In my last blog I invited the reader to consider how different the needs are for someone who has experienced significant trauma versus someone who has not. I noted how important it is for anyone who is interacting with someone with significant unresolved trauma to be mindful of the unique nature of a trauma-impacted person’s needs. I also suggested that anyone who has experienced significant trauma consider the ways this information might relate to their needs.
Trauma-impacted people typically experience powerful and profound struggles with feeling unsafe within themselves and in most relationships. Those with unresolved trauma are often victim to their own overwhelming thoughts, feelings and sensations that can re-traumatize them. Their own personal internal safety and power are greatly diminished. Many have attachment-related issues and needs, making it even harder to enter into healthy and potentially healing relationships.
Because trauma is stored as a body memory, trauma-impacted people also experience trauma-related sensations which mirror what was experienced when they were first traumatized.
Therefore, most trauma-impacted children or adults feel very alone in life, afraid of their inner worlds and unable to trust the outer world. It can feel as if there is no escape from waves of fear and anxiety related to the unresolved trauma and especially to core beliefs with messages about how they are unworthy, unlovable, repulsive, disappointing and how they don’t fit in with everyone else who appears to be so much more secure, capable and deserving of being loved.
The goal often is to just survive each day and each minute, capitulating and attempting to put on outward attitudes and behaviors that are acceptable without being able to be authentic, transparent or vulnerable. Simultaneously, the trauma-impact child or adult has deep-seated emotional and relational needs, just like everyone else, along with needs that are specific to being trauma-impacted.
Noted psychiatrist, Dr. Bruce Perry says that children and adults with unresolved trauma automatically can be presumed to be functioning in a lower brain state virtually all the time in contrast to those who do not deal with the impact of unresolved trauma. Many never move beyond alarmed and most never experience calm.
It’s virtually impossible for the trauma-impacted to think in terms of their future because a lower brain state means functioning moment-by-moment at best, and they can’t consider what life might be like in the next few hours, days or weeks. These realities for those living with unresolved trauma influences what they need and how they respond to attempts to have their needs addressed and met.

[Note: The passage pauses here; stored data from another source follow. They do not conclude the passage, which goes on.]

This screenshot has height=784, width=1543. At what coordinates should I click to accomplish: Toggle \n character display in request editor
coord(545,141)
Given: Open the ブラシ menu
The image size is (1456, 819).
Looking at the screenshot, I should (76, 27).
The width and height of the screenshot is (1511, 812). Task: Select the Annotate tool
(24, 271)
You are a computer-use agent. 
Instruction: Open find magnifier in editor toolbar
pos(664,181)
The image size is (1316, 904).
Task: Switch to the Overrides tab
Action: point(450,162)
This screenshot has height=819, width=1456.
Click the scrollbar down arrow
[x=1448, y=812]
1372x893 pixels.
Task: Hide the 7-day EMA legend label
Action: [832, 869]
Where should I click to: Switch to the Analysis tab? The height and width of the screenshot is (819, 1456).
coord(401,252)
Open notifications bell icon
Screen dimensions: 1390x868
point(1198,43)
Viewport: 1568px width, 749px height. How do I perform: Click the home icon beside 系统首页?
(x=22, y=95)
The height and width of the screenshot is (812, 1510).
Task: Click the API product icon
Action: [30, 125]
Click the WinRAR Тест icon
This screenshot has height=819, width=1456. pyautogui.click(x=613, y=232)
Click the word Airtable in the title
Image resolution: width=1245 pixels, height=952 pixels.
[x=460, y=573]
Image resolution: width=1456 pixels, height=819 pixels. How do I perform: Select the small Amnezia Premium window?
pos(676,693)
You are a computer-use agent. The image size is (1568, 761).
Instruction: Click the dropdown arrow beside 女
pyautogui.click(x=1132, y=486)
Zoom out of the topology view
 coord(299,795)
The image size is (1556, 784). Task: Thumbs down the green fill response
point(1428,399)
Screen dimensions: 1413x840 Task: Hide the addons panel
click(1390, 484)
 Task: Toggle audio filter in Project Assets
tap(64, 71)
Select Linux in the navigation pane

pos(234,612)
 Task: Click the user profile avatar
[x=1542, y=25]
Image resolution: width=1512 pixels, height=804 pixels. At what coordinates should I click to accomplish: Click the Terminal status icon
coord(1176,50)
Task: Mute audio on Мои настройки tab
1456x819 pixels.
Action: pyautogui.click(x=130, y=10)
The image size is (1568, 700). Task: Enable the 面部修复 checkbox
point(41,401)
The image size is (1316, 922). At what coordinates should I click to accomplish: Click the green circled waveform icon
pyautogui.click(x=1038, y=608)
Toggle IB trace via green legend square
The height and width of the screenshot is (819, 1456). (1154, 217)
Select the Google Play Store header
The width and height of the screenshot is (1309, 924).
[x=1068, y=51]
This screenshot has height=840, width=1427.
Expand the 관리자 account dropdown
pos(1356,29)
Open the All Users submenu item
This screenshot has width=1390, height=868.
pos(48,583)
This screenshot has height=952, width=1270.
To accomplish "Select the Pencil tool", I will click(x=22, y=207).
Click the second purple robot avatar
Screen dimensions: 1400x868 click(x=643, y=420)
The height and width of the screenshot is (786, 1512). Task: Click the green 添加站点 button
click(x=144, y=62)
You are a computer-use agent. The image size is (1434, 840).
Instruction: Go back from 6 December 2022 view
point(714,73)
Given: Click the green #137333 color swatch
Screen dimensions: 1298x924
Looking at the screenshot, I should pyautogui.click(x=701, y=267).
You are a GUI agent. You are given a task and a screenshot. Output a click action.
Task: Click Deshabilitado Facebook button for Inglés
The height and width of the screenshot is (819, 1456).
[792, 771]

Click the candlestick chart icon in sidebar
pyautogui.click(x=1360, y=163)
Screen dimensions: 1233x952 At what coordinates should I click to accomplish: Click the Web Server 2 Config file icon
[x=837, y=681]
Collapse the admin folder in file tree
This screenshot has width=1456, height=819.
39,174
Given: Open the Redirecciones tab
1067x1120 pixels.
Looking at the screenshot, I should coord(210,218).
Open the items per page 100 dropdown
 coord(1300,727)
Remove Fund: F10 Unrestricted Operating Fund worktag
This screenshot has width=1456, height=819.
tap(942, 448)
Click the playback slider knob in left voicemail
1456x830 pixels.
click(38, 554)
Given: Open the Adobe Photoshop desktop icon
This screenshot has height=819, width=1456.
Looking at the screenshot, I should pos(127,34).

When someone is highly attuned to the needs of a trauma-impacted, they remain fully aware of the possible internal thoughts, feelings and sensations of that person and how these are constantly playing within that person’s inner world, even as they outwardly may appear reasonably calm and alert.
An essential part of helping to meet some of the needs of the trauma-impacted involves intentional use of body language, facial expressions and voice tone. People can project warmth and acceptance through each of these. Without impinging on the trauma-impacted’s personal space. This usually involves staying a little more distant than one might stand or sit with someone not struggling with unresolved trauma, the trauma-sensitive person may lean in a bit, smile gently, noticing if eye contact appears to be threatening. If so, regularly looking away can give them relief.
The trauma-sensitive person projects nonverbal messages of acceptance using their body language and facial expressions, nonverbally communicating things like “I am comfortable with whatever you are thinking or needing. There is nothing wrong with you or whatever you might be struggling with.” They give the message, “I’m ready to interact with you in whatever ways keeps you feeling safe with me.” They show a desire to connect to the trauma-impacted child or adult, “I like being around you. I appreciate you just for who you are. It doesn’t bother me if you struggle sometimes to connect with me. You can just be you.”
Anyone trying to meet the needs of a trauma-impacted person needs to be extremely patient and appreciative that they are up against an inner world of pain, fear and anxiety along with self-condemnation. It may take a long time before they are rewarded with attitudes and behaviors that show they have made progress and gradually are able to be experienced as a safe person, one that the trauma-impacted can trust and move closer towards.
Invitation to Reflect
- How aware do you think you are of the inner world of someone who is trauma-impacted? Can you imagine what it must be like to experience a constant barrage of negative thoughts as a result of the destructive beliefs most trauma-impacted children and adults experience?
- How willing are you to be patient when interacting with a trauma-impacted child or adult? How willing are you to say and do the kinds of things that are meant to promote relational safety and connection without getting positive feedback from that trauma-impacted child or adult?